Starting with the funeral of Meet the Press host Tim Russert, a “great networking opportunity” thinly disguised as a solemn occasion, Leibovich describes a city where half the characters laugh all the way to the bank and the other half all the way to the next banquette. (Despite the book’s title, there is actually a second funeral, that of Ambassador Richard C. Holbrooke. Washington treats his passing, too, as a networking opportunity.)
In Leibovich’s Washington, everyone is on the make. Public service is just a way station on the path to a lucrative private sector job, where your rolodex can be leveraged to help your new employer, with BP, Goldman Sachs and Citigroup being the destinations of choice. If you harbor a more entrepreneurial spirit or simply can’t corral one of those lucrative corporate positions, then you can build your multimedia “brand” through relentless networking, faux insights (delivered portentously and, fortunately, soon forgotten) and the all-important exposure on cable television and Sunday morning talk shows.
Along the way, Leibovich tosses off some canny insights, including that “punditry has replaced reporting as journalism’s highest calling”, people can ascend to being “DC famous”, and that 19 former journalists joined the Obama Administration’s first term. Indeed, This Town is an ode of sorts to the great “celebrity-industrial complex”, where achieving celebrity status is not just equated with real accomplishment, it is a real accomplishment, all relentlessly fueled and feted by the media, with its customs and rituals, pecking order and self-obsession.
All of this is intermittently entertaining, in much the same way that watching YouTube videos of startled cats can be. But is any of this really new?

__Challenges__.
1) In the review of This Town, how many former journalists does Leibovich say joined the Obama Administration's first term?
2) Continue the review of This Town after its final sentence.
The lines have nothing to do with the review of This Town.

(Data listing)
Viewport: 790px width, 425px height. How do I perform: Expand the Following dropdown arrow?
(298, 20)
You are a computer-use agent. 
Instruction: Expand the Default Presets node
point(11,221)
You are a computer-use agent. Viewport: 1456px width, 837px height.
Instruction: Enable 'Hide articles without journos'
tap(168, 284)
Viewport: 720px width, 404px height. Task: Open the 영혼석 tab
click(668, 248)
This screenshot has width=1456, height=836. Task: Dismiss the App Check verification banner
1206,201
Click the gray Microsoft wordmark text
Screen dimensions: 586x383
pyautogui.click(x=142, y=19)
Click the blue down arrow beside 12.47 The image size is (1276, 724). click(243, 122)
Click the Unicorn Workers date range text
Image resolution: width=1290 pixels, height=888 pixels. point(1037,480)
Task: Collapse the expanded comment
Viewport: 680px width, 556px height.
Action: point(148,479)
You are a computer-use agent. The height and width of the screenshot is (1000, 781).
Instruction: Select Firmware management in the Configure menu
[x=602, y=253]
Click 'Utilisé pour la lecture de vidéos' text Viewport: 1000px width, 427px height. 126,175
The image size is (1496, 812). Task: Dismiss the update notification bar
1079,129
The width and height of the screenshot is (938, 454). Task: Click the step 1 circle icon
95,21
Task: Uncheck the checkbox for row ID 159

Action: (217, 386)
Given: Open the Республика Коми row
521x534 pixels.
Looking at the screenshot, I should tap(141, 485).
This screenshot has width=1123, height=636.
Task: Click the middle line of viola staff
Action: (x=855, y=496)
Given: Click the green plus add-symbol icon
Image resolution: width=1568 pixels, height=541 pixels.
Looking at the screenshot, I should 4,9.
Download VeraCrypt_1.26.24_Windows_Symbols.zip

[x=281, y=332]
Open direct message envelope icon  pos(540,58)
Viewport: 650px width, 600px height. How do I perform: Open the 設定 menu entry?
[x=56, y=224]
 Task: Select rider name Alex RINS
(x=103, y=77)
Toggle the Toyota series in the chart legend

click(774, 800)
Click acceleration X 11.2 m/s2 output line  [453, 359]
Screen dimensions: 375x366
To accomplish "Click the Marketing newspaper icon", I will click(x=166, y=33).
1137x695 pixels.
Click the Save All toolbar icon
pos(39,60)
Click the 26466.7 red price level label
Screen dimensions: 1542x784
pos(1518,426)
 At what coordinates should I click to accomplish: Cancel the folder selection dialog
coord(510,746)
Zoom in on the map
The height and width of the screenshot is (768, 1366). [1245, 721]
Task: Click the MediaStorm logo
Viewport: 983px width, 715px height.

__Task responses__.
1) Nineteen former journalists joined it.

2)
Note that more than half a century ago, Allen Drury wrote a fictionalized account of the confirmation process for a candidate for Secretary of State that exposed the underlying motives and maneuverings of the country’s elected officials. Advise and Consent became a national bestseller, won the Pulitzer Prize (beating Saul Bellow’s Henderson the Rain King), and was made into a movie starring America’s everyman, Henry Fonda. At one point, Drury reveals a pathway to social success that sounds very familiar:
Of course, that was the thing about Washington, really; you didn’t have to be born to anything, you could just buy your way in. “Any bitch with a million bucks, a nice house, a good caterer, and the nerve of a grand larcenist can be a social success in Washington”, people say cattily, and indeed it was entirely true . . . and then you began the routine. You got somebody you knew to introduce you to somebody she knew, and then you gave a small tea or two, and then a small cocktail party or even a small dinner . . . and you were on your way. . . . Since official Washington loves nothing as much as drinking somebody else’s liquor and eating somebody else’s food, the results were all you could hope for, and after that there were no problems.
If you just amped up the snark, that description would feel right at home in This Town. But there is something new; the difference in authorial tone is both striking and significant. In Drury’s Washington, like the Washington of today, ambitious people engaged in relentless social climbing—on their knees, if necessary. But the climbers were generally scorned, not enabled, not celebrated and certainly not glorified by the dutiful gatekeepers of that era’s culture. They are celebrated and glorified in Leibovich’s telling, for all the gatekeepers are gone, and the word “unseemly” has acquired a musty, antique odor, to the extent the term is used at all. One waits in vain for such a savvy and sophisticated reporter to summon up some outrage at the shenanigans he chronicles.
While such indignation is largely missing from This Town, a soupçon surfaced briefly in July, when Leibovich hawked his book on The Daily Show. The guest host, John Oliver, ranted against a DC culture without shame, where politicians fail upwards and where elected (and some non-elected) officials strategically monetize their public service. Leibovich duly confessed his own sins as a participant and enabler, apologized and hoped he would be forgiven.
And yet, unbidden, he plays the carnival barker for This Town’s three-ring circus. He’s not a stone thrower; at best he’s tossing a few pebbles to entertain his erstwhile targets. He’s no Jeremiah; he’s more like a jester. His writing is suffused with a knowing cynicism that unveils the seamier side of DC life and, with an insider’s wink and nod, invites us at the same time to be in on the joke. Leibovich’s bon mots aim to draw laughs, not blood. The implication is that we should forgive all the conflicted, inappropriate and borderline unethical behavior he showcases. And why not? The next party—fully catered! open bar!—is just around the corner. But after reading This Town, one can’t escape the feeling that the joke is on us, not to speak of the bill for the party.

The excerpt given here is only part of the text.